Spring Budget 2024
What it means for you – our guide
Following today’s Budget speech, it certainly feels like a General Election is near now, with a headline tax reduction ostensibly funded by abolishing the long standing political hot potato that is the Non-Dom tax regime.
When the initial 2% cut in National Insurance was announced in the Autumn Statement, our publication was sceptical of the impact of the reduction. Whilst undoubtedly a headline grabbing rate cut at the time, the impact of inflationary wage growth combined with freezing of key tax thresholds meant that many people would be paying more Income Tax and National Insurance combined in April 2024 compared to December 2023. However, aggregated with that earlier reduction (which took effect from January 2024 for employees) it is clear that for many, this is a genuine “tax” cut.
However, a fundamental aspect of our personal tax system that sadly remains unchanged is the significant complexity that arises from withdrawing reliefs from individuals (and families) as income increases. The removal of Child Benefit, Personal Allowance and the availability of Pension Tax relief at various income thresholds gives rise to effective income tax rates of up to 70% per additional £1 of income. While steps have been taken to increase the threshold at which the clawback of Child Benefit for higher earnings bites (and in the longer term, make the clawback “fairer”), a clawback will still exist and give an effective additional income tax charge.

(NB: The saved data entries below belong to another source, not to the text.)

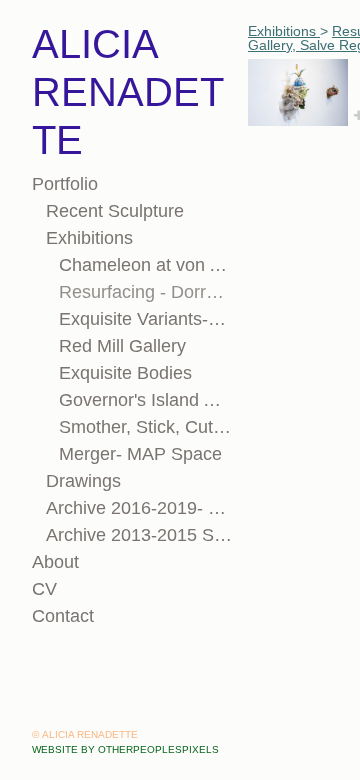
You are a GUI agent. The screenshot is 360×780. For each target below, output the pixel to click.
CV (44, 589)
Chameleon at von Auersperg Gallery (145, 265)
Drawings (83, 481)
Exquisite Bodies (125, 373)
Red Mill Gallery (122, 346)
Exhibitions (89, 238)
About (55, 562)
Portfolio (65, 184)
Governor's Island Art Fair (145, 400)
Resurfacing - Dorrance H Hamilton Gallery (145, 292)
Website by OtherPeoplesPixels (125, 749)
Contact (63, 616)
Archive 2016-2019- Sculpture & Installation (139, 508)
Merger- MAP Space (140, 454)
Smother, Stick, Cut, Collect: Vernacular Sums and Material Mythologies (145, 427)
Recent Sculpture (115, 211)
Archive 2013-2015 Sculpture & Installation (139, 535)
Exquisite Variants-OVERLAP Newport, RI (145, 319)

These complexities mean that for many, the net effect of additional income (promotion, overtime, bonuses) in terms of increased net pay for an individual is completely unknown for both the employee and the employer. A key objective of whichever party wins the election that wishes to incentivise work and increase productivity should be to simplify this complexity so that the tax system is clearer and the consequences of work known – even if this means sacrificing future headline grabbing cuts in the rate of Income Tax.